Still, candidates avoid death-penalty debate
Guest Columnist
Published Wednesday, March 26, 2008
As contenders for the presidency tailor their campaigns to address
predominately middle-class concerns — health care, the economy,
Iraq— they are giving short shrift to other issues that, though pressing,
fail to capture the attention of their primary demographic.
The rationale goes like this: If the core electorate — middle-class
America — does not care deeply about an issue, why expend the
political capital necessary to tackle it? And why risk provoking
controversy?
Thus, it is of little surprise that candidates have avoided
discussing the plight of inmates on death row. Although all the
remaining major party candidates hold a position on the death penalty
— they support it — rarely do they explain why. In fact, neither
John
McCain nor
Hillary Clinton even mention the topic of capital
punishment on their Web sites.
Such lack of concern is troubling given the persistent problems
plaguing the death penalty in this country. Firstly, time and again
studies show that race influences the likelihood that an individual
convicted of murder will receive a death sentence. There is also
evidence suggesting that the number of wrongfully convicted
individuals on death row is alarmingly high. Since 1973, 125
death
row inmates have been released on account of evidence overturning
their convictions.
These disturbing statistics show that the death penalty consistently
falls victim to arbitrariness and discrimination. It is for these
very reasons that, in 1972, the
Supreme Court declared existing death
penalty statutes to be unconstitutional. Although the high court
reinstituted the penalty in 1976 after states revised their statutes,
30 years later, there is little to suggest that the practice has
improved.
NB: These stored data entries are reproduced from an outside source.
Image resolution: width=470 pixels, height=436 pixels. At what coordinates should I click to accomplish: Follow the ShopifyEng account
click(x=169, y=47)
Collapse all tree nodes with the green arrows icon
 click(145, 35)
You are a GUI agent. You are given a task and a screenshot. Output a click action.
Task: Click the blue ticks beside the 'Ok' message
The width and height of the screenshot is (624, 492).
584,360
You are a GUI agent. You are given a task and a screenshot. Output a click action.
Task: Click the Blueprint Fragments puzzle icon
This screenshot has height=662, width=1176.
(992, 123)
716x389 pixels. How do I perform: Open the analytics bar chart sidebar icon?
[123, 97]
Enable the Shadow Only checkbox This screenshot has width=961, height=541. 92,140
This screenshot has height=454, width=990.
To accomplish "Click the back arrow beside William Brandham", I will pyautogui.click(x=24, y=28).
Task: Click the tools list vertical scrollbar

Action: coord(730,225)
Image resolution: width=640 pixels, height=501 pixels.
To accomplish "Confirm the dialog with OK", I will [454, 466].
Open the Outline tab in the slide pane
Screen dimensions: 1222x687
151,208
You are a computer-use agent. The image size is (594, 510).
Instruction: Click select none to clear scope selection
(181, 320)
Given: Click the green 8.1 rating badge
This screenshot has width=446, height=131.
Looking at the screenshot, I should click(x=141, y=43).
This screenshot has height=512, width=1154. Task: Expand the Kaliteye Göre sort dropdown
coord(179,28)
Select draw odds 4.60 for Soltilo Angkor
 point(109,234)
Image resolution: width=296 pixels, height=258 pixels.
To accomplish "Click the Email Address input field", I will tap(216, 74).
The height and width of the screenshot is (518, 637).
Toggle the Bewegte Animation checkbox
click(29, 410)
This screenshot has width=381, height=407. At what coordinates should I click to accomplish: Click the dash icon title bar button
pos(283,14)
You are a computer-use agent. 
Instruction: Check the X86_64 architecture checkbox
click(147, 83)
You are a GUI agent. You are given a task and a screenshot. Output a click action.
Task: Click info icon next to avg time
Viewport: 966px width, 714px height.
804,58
Capital punishment — what is becoming America’s new
“peculiar” institution in the eyes of the rest of the world —
remains
a deeply flawed practice.
Legislation in recent decades has had the effect of only exacerbating
the injustices of the death penalty. Particularly troubling has been
the impact of the Anti-Terrorist and Effective Death Penalty Act
(AEDPA), a law deemed by some as a more egregious assault on
civil
liberties than the Patriot Act. This legislation, signed into law by
President Clinton, had, as one of its principal goals, shortening the
time between conviction and execution for those sentenced to death.
In order to accomplished this goal, the habeas corpus rights of
death
row inmates was severely limited.
To be sure, the law has expedited the executions of a number of
rapists and murderers. But it has also had the effect of cutting
short the appeals process for possibly innocent individuals —
individuals such as Troy Anthony Davis.
Davis currently sits on Georgia’s death row for the murder of an off-
duty police officer. Barring an extraordinary action by the President
or the
Georgia State Board of Pardons and Paroles, Davis will die,
since the AEDPA prevents him from filing further appeals. Never mind
the seven out of nine witnesses recanting their testimony against
Davis since the trial, allegations of police coercion of the
witnesses and the complete of lack physical evidence tying Davis to
the crime.
To say that the situation faced by Davis is common would be an
exaggeration. But with the AEDPA in place, it occurs more often than
one may think. The Davis case should have sparked — and perhaps still
can — a national debate about the unwanted consequences of federal
and state death penalty laws.
Unfortunately, the candidates have failed thus far to lead the
debate. McCain has never wavered in his support of the AEDPA, and
Clinton has made no indication that she disagrees with her husband’s
support for the law. Obama, though more ready to admit problems in
the administration of capital punishment, has offered little in the
way of substantive measures for remedying these problems on a
national scale.
A case currently before the
Supreme Court on the constitutionality of
lethal injection holds the possibility of bringing the death penalty
back into the public consciousness. It would be naive to believe,
however, that the candidates, on their own initiative, will draw
attention to a potentially explosive issue like the death penalty.
Presently, there is no electoral incentive to do so.
It is therefore important that during this campaign season we force
the candidates to refocus on the dismal reality of the death penalty.
To challenge the view that, as Obama puts it, a community needs to be
able to express “the full measure of its outrage by meting out the
ultimate punishment.” Is not the true audacity of hope rather
believing in — and fighting for — a community that does not have to
validate itself through revenge?
Ben Jones is a first-year political-science graduate student. He is a
member of the Amnesty International club at Yale.